Extrait à lire
↓↓↓
Benoît Leborgne (qui a changé son nom en « de Boigne » en Inde) est né à Chambéry le 8 mars 1751, dans une famille de commerçants de fourrures, qui tenait une boutique renommée. Le jeune Benoît était fasciné par les animaux sauvages empaillés que la boutique de son père abritait, tels que les lions, les éléphants, les panthères, les tigres, etc. Il était intrigué et voulait explorer et visiter le pays d'où venaient ces merveilleux animaux.
De Boigne a commencé sa carrière militaire à 17 ans, comme simple soldat dans le régiment irlandais du roi français, Louis XV. C'est là qu'il a acquis des compétences militaires ainsi que la maîtrise de l’anglais. Le régiment était principalement composé de soldats irlandais hostiles aux Britanniques. En 1773, à l'âge de 22 ans, De Boigne se rend à Paros (une île grecque) pour participer à la guerre russo-turque, du côté des Russes. Hélas, les Russes ont perdu cette guerre, et De Boigne a été capturé puis emmené à Constantinople comme esclave. Ses difficultés ont pris fin lorsque son maître a reconnu sa maitrise de l’anglais et a employé ses services pour négocier avec un seigneur commerçant anglais, Algernon Percy. Ce dernier, surpris de voir un Européen réduit en esclavage par un Turc, fit les manœuvres nécessaires pour le libérer.
De Boigne a ensuite travaillé pendant un certain temps comme guide pour Percy dans les îles grecques, jusqu'à ce qu'ils arrivent à Paros, où il a quitté cet emploi et a pu poursuivre son aventure. Il s’est rendu dans la ville portuaire turque de Smyrne, où il a rencontré plusieurs commerçants venus d'Inde, et qui lui ont parlé des fabuleuses mines de diamants de Golkonda et des précieux saphirs de Ceylan (Sri-Lanka). Selon eux, plusieurs royaumes indiens cherchaient des officiers militaires européens pour organiser et former leurs armées. À cette époque, beaucoup d'officiers européens ont fait fortune en Inde en offrant leur expérience militaire, leur savoir-faire dans la production d'armements, en particulier des canons, ainsi que dans la mise en œuvre de nouvelles stratégies de guerre.
↑↑↑
Consigne écrite 1
Selon le texte sur Benoît de Boigne, à quel âge et dans quelle unité a-t-il commencé sa carrière militaire ?
Consigne écrite 2
Rédigez la suite du texte sur Benoît de Boigne à partir de sa dernière phrase.

Entrées fournies
↓↓↓
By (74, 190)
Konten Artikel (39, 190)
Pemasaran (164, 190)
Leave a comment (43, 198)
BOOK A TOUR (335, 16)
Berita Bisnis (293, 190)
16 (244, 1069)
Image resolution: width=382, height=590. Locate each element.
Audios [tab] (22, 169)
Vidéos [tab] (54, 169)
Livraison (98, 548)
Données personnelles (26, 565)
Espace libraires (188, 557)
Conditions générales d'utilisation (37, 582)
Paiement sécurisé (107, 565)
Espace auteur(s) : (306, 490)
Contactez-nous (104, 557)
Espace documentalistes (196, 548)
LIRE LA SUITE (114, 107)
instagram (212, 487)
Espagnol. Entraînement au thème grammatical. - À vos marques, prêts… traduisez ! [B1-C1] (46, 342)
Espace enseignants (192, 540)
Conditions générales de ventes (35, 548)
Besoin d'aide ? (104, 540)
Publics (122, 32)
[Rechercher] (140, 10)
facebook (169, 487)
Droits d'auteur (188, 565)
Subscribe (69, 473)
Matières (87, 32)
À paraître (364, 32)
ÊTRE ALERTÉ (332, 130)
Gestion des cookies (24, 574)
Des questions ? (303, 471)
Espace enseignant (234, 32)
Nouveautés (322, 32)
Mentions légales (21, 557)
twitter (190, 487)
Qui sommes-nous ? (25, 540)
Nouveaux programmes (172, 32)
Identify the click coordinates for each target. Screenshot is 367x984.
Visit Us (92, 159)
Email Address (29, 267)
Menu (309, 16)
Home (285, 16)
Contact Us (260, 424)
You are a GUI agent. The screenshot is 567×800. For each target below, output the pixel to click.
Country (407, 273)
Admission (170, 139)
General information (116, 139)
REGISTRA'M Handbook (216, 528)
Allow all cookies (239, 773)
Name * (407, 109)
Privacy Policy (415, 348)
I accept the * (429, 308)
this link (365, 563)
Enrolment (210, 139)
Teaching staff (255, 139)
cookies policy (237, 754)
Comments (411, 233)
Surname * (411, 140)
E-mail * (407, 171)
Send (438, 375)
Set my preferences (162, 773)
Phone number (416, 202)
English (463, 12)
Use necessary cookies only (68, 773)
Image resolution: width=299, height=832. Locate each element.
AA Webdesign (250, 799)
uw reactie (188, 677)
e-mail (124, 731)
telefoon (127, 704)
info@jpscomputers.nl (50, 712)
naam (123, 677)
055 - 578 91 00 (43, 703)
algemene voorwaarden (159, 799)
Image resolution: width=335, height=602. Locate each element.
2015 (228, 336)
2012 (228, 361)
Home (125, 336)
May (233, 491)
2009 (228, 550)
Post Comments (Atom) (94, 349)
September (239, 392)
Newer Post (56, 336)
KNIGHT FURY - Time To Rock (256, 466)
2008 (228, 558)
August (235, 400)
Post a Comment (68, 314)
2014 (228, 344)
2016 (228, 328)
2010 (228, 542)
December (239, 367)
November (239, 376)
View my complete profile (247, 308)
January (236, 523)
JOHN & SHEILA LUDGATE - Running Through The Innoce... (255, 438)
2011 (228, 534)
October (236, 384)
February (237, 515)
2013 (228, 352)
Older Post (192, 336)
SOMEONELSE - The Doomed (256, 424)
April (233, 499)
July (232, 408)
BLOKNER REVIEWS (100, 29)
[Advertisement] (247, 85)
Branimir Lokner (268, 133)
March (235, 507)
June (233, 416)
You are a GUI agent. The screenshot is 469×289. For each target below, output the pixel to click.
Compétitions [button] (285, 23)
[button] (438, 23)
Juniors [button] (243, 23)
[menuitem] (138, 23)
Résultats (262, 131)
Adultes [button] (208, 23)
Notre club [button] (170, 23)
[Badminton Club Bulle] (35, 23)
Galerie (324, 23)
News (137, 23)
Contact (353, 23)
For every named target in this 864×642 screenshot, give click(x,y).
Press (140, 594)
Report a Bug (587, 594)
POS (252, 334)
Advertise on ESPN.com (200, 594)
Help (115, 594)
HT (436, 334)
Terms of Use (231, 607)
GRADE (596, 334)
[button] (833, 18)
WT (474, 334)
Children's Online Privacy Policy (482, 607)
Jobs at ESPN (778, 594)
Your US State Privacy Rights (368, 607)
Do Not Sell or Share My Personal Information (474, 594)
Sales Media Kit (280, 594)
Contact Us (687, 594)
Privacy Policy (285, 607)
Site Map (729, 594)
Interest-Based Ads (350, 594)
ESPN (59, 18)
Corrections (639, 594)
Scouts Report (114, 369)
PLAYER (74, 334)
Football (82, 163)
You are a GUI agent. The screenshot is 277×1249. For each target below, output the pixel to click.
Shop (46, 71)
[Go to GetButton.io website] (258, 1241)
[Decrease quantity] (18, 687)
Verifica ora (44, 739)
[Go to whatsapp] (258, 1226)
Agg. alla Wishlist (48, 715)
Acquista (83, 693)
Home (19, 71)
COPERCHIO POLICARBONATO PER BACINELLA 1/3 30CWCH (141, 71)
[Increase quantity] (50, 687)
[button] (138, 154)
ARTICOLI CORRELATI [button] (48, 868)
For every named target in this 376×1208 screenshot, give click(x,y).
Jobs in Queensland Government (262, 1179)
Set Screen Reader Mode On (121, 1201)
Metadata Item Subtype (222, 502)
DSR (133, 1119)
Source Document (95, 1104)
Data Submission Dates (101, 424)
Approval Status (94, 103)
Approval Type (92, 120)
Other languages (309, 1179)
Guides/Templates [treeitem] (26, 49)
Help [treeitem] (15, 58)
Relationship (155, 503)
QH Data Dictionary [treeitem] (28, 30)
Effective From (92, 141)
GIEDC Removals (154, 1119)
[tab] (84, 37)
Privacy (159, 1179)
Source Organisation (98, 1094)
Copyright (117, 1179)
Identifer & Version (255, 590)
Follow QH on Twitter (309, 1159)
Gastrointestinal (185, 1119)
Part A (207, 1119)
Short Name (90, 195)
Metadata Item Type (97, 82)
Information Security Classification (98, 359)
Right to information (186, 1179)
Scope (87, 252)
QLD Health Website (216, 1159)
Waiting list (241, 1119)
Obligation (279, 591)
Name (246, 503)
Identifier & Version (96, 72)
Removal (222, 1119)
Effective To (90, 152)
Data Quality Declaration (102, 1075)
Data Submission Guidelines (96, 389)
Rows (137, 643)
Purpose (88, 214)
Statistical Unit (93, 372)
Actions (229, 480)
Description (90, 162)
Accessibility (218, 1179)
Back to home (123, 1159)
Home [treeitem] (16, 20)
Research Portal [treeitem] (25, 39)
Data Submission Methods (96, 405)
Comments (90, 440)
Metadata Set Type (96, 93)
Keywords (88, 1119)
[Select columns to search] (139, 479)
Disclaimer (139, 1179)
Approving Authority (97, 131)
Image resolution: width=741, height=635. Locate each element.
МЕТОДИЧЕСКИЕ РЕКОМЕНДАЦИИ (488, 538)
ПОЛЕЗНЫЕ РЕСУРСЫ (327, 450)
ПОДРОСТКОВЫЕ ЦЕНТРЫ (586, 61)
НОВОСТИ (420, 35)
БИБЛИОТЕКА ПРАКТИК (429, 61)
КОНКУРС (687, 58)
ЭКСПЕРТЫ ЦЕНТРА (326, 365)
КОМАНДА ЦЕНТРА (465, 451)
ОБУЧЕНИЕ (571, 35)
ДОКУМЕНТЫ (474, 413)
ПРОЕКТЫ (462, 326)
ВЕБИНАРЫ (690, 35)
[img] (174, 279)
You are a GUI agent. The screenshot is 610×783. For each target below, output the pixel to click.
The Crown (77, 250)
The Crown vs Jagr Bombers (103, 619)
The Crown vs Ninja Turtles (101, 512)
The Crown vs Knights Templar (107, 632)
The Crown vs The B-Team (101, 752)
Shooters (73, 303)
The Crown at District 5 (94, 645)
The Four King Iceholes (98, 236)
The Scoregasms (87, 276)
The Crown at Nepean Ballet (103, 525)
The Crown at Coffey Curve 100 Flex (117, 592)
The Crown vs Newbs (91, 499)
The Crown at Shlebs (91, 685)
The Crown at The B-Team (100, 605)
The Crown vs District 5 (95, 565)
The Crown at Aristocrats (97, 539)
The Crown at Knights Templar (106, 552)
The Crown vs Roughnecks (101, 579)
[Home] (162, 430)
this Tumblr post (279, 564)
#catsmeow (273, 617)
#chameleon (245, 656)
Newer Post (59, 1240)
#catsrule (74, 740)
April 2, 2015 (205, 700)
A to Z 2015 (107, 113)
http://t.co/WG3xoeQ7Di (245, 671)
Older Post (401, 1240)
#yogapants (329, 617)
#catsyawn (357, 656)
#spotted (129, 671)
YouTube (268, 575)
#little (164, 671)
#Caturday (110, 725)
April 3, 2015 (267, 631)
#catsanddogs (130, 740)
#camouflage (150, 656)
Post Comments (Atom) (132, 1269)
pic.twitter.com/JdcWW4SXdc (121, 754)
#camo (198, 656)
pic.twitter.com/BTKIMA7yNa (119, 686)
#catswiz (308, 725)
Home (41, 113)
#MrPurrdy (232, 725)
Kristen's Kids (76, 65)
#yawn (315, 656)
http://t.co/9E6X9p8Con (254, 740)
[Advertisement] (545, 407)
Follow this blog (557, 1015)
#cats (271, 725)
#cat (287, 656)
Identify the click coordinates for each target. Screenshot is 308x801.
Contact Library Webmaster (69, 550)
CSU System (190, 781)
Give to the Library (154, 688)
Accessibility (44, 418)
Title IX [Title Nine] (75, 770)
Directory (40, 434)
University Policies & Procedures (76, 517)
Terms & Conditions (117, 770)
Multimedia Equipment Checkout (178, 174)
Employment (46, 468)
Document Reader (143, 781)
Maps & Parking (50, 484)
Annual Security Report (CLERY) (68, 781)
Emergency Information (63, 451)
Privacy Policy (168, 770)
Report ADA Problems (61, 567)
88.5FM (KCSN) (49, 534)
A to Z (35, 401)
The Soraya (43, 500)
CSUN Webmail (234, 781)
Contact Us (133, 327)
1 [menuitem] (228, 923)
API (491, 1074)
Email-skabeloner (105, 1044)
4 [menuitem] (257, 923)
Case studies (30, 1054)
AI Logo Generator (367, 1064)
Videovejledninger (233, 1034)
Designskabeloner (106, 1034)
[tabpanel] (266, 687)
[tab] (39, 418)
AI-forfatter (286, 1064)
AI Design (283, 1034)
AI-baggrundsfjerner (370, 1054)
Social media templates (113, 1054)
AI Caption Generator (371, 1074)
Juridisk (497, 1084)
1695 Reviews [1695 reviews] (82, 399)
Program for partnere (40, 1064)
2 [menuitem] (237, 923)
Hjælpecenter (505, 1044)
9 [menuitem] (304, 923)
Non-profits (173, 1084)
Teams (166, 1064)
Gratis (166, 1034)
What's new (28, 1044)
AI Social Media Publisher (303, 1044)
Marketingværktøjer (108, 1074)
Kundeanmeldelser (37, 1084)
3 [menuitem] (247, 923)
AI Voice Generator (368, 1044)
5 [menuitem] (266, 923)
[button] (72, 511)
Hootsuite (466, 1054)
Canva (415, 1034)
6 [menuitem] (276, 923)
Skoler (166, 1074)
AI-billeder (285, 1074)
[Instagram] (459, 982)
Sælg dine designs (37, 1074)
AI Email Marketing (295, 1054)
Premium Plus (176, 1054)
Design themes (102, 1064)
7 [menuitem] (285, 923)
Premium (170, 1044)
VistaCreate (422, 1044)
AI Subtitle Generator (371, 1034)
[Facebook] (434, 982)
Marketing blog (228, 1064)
↑↑↑
Réponse 1
À 17 ans, comme simple soldat dans le régiment irlandais du roi français Louis XV.

Réponse 2
Enthousiasmé par ces pistes, De Boigne a été pris par l'idée d'explorer une route terrestre pour atteindre l'Inde, en passant par l'Afganistan ou par le Cachemire. Il a discuté de ce projet avec plusieurs comtes et rois, y compris avec Catherine II de Russie, pour obtenir des lettres de recommandation ainsi qu’un soutien financier. La Tsarine s'est intéressée à cette expédition, notamment aux fins d'étendre son influence jusqu'à l'Afganistan, pour, au final, contrer les Britanniques en Inde. En 1777, De Boigne a commencé ce voyage, mais après quelques tentatives difficiles, il a décidé d'abandonner ce plan et a pris plutôt la route maritime pour atteindre l'Inde. Cependant, aux abords de l'Égypte, pris dans une tempête, il a perdu tous ses biens, y compris les précieuses lettres de recommandation. Incapable de rentrer, il s'est rendu au consulat britannique local (en Égypte) où on lui a conseillé d'aller travailler pour la Compagnie des Indes orientales, et il a reçu une lettre de recommandation à cet égard.
Il est arrivé à Madras (Inde) en 1778. Surpris et impressionné par cette terre et ce peuple exotiques, il a commencé à donner des leçons d'escrime pour gagner sa vie, puis a finalement obtenu une affectation pour former un bataillon de la Compagnie des Indes orientales. Après 4 ans de cette expérience, il a souhaité s'installer dans d'autres territoires pour réaliser ses ambitions. Il s’est d’abord rendu à Calcutta pour rencontrer le gouverneur Warren Hastings et partager avec lui son rêve d'explorer une route terrestre entre l'Inde et l'Europe. Hastings a donné à De Boigne une lettre de recommandation pour le Nabab Asad-ud-Daulah (de l'État vassal britannique d'Aundh). De Boigne a commencé ce voyage en 1783, a rencontré le Nabab à Lukhnow et a gagné à nouveau des lettres de recommandation pour ses futures escales à Kaboul et Kandhahar, ainsi que de l'argent. Profitant de son séjour de quelques mois à Lukhnow, il a commencé à apprendre l'hindi et le persan. C'est là qu'il a changé son nom de « Leborgne » en « de Boigne », réalisant que les Britanniques avaient du mal à prononcer le « R » de son nom.
De Boigne a repris son voyage et s’est rendu à Delhi où il a rencontré l'empereur moghol Shah Alam, juste avant que ce dernier perde ses ultimes pouvoirs, face au sergent Maratha Mahadaji Sindhia qui prenait la tête des provinces de Delhi et d'Agra. L'empereur moghol Shah Alam conservait son titre, parce que le nom de la dynastie moghole commandait un tel respect qu’aucun roi indien de cette époque n'aurait osé prendre sa place, malgré la réduction de son autorité et de sa force.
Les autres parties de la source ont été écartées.